Cancer in many forms has proven to be a disease that dogs can accurately smell. Using urine samples from people with and without bladder and prostate cancers, dogs have accurately uncovered the cancerous samples. The British Medical Journal published a study from the scientists at Amersham hospital in which dogs had a 41 percent success rate for sniffing out bladder cancer.
Researchers were puzzled when all the dogs indicated that one of the “cancer-free” samples was a cancerous sample. The patient who gave the sample had been examined prior to the study and no cancer had been found. They retested the patient. Incredibly, the tests revealed a tumor in the patient’s right kidney that had escaped diagnosis by usual medical tests the first time.
The PSA (Prostate-Specific Antigen) test, which is widely used to uncover cancer has a high false-positive rate. According to the Chief of Urology at the University of New York, Anthony Y. Smith, MD, “If all the men with high PSA scores go on to have biopsies, fewer than one-third will actually have cancer.”
In contrast, out of 66 tests, the trained dog picked out the sample from a person with prostate cancer 63 times with only three false-positives.
Dogs even have the remarkable ability to detect breast and lung cancers. For these cancers, the dogs had been trained to smell subjects’ breath that was captured in tubes. The results were an astounding 88 percent for breast cancer and 97 percent for lung cancer (Integrative Cancer Therapies). The trained dogs also identified both cancers in their early stages, the study confirmed.
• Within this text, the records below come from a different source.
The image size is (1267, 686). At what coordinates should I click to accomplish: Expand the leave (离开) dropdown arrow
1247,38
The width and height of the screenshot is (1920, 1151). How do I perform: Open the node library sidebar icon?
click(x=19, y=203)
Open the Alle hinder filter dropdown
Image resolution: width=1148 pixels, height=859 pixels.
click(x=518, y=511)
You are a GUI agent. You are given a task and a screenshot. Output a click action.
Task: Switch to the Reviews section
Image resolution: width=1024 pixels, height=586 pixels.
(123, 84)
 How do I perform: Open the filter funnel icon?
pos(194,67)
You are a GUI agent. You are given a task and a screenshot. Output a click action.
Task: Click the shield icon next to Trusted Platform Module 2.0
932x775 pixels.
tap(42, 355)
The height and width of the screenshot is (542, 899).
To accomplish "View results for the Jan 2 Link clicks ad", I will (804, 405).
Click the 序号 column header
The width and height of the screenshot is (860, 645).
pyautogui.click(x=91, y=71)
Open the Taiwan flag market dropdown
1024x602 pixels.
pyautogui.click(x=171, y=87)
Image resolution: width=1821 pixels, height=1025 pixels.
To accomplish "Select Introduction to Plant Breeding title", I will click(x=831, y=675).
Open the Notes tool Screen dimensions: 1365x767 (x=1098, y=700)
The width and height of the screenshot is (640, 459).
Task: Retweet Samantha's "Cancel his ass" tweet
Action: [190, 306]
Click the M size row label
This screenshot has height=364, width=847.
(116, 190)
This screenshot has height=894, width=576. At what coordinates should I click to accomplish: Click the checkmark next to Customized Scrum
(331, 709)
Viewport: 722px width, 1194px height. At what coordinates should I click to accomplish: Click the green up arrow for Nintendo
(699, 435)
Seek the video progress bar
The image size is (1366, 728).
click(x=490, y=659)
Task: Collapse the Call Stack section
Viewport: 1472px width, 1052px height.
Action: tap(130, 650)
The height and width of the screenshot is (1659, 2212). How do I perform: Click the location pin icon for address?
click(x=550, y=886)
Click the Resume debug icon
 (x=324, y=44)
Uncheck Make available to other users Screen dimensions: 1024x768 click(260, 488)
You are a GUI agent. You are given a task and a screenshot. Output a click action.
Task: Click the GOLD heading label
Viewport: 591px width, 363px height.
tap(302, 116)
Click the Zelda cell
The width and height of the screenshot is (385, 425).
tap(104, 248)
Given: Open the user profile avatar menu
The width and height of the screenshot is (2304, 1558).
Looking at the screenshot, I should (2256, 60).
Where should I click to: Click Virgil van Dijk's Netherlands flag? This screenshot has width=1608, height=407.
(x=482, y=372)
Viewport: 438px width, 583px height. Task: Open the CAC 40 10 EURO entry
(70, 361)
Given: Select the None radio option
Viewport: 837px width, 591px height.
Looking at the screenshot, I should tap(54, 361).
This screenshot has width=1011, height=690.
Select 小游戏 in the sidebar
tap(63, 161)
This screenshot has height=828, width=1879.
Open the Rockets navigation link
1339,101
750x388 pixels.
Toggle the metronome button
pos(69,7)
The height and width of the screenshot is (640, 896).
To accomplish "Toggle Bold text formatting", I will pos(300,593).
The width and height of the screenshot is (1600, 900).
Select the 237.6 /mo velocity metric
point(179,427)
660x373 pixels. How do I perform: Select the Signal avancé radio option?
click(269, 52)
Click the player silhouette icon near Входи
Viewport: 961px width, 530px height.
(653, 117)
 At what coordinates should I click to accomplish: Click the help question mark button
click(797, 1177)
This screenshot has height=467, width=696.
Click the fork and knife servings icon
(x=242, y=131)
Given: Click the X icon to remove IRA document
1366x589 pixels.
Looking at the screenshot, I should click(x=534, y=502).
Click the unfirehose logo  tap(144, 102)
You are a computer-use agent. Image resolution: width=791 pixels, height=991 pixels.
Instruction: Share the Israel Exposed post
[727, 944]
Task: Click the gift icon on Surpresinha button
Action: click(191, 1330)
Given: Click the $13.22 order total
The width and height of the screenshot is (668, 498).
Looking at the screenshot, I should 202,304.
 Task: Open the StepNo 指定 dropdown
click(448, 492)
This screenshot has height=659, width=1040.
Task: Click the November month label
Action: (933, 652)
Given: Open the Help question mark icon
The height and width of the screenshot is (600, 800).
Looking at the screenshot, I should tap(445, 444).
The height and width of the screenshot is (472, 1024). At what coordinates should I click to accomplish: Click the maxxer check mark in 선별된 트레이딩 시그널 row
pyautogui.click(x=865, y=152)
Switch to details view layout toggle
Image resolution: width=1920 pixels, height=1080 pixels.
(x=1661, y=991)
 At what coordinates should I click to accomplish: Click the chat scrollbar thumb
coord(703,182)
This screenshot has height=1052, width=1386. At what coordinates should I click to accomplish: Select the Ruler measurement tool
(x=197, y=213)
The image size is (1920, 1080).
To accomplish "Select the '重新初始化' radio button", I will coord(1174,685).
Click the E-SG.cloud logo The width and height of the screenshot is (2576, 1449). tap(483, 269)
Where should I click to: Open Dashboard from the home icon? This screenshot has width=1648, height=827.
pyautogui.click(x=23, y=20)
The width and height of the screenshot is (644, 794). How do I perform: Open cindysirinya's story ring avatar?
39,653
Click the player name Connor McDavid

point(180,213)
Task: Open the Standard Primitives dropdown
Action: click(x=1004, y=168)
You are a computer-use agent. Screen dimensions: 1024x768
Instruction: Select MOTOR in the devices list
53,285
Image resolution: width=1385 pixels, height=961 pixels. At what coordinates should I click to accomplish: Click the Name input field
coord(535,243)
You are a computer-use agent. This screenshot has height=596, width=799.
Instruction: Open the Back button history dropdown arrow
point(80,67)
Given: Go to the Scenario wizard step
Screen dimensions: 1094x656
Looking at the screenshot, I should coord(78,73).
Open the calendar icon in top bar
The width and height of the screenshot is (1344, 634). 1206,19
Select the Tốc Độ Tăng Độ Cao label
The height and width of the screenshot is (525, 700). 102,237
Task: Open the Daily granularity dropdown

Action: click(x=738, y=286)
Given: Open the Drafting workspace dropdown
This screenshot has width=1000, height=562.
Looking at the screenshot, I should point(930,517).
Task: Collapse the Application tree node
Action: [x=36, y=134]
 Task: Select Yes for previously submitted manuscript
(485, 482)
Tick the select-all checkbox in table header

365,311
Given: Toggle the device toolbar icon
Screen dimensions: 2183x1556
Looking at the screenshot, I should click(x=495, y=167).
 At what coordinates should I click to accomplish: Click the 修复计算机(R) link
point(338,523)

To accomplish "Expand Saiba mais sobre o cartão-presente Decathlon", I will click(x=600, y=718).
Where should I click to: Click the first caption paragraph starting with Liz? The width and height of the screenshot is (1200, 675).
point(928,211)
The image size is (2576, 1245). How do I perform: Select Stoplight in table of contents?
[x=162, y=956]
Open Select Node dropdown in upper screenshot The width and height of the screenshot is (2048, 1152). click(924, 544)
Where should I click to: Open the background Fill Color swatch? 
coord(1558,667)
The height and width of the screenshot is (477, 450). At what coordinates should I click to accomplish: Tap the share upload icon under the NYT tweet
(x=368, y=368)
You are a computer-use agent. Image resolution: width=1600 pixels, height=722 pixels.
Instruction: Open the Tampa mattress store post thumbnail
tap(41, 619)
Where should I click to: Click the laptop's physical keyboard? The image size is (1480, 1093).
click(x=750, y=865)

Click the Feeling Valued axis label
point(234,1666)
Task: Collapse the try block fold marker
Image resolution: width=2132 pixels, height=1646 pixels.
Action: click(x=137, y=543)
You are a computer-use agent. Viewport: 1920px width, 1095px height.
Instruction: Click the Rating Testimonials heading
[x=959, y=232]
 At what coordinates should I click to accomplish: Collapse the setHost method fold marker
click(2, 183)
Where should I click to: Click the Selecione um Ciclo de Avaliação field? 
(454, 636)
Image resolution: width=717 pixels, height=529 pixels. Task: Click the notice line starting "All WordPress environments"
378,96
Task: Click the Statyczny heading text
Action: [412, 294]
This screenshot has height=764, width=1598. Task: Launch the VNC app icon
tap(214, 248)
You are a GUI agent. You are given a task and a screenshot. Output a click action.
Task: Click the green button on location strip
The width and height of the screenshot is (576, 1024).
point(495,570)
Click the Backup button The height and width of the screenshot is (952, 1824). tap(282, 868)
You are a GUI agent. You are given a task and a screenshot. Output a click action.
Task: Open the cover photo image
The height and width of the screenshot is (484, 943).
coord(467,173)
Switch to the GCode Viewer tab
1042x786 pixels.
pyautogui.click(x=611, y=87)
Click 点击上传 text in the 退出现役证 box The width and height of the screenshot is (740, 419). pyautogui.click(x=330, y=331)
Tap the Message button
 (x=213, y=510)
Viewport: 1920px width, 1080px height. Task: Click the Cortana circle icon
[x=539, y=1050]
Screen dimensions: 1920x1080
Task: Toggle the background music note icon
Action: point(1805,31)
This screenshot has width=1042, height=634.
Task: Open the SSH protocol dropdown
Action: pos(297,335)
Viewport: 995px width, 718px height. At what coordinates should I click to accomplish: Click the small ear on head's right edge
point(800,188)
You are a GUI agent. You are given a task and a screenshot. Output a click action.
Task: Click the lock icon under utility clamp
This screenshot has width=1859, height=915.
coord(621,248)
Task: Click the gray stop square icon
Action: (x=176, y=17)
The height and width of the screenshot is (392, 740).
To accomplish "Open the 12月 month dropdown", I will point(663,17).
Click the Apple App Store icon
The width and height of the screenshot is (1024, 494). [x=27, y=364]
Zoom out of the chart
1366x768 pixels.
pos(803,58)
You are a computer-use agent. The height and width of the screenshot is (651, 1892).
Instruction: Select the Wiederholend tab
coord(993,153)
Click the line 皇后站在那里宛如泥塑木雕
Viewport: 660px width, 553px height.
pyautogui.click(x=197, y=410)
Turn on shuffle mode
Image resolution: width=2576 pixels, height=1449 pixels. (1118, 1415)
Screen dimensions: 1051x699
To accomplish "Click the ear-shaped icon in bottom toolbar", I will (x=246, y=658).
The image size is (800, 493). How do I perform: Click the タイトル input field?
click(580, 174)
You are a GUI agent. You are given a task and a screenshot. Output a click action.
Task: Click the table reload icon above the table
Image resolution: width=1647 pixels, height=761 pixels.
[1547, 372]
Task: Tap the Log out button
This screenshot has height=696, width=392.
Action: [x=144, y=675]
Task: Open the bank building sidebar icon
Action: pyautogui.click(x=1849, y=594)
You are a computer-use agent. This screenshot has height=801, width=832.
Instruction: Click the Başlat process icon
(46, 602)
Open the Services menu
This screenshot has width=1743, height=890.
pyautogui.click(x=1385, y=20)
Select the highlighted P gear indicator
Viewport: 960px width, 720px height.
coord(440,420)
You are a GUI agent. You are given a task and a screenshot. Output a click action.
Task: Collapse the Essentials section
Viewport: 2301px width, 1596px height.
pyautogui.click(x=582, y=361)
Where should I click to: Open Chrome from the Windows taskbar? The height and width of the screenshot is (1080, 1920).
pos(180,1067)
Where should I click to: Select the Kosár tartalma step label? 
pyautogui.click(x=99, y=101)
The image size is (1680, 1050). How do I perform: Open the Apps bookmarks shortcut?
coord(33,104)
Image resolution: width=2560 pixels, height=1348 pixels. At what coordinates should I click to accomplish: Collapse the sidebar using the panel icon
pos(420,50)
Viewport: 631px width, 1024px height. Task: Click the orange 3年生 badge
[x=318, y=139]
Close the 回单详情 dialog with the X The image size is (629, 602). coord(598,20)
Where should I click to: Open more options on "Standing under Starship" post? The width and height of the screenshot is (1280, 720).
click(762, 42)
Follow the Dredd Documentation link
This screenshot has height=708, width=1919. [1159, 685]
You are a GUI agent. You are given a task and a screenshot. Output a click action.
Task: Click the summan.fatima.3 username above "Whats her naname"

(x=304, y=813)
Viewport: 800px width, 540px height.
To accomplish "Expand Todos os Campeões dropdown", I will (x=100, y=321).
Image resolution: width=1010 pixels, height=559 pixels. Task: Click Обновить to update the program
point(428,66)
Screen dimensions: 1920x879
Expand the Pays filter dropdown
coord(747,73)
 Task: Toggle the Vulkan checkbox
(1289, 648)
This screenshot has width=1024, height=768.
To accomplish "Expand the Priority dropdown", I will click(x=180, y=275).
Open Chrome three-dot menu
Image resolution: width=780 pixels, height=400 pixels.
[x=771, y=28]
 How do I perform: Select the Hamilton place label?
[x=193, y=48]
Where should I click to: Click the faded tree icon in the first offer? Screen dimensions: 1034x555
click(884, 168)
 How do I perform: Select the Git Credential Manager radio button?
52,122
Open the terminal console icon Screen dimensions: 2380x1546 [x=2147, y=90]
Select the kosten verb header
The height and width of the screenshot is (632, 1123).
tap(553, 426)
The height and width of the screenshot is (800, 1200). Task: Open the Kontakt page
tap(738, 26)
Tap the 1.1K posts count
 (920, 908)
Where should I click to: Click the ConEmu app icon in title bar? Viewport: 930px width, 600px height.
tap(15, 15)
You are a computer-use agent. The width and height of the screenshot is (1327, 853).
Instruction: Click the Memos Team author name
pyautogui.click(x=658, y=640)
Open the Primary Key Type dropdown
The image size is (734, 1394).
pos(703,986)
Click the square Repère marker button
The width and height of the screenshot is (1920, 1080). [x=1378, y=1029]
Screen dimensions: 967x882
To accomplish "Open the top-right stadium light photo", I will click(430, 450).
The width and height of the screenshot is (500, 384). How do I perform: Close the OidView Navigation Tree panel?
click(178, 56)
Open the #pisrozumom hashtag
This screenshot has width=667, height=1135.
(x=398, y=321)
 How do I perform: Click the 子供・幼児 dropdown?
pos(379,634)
Another incredible feat by our furry friends is their ability to detect the onset of a diabetic’s episode. An organization called Cancer and Bio-Detection Dogs in the United Kingdom trains dogs to recognize when their owners are having, or are about to have, a diabetic episode by using body odor. One of the trainers is diabetic, so when she has a hypoglycemic attack, she captures her body odor on cotton and puts it in a bottle. When she opens the bottle, the dog is trained to lick her face and fetch her insulin kit.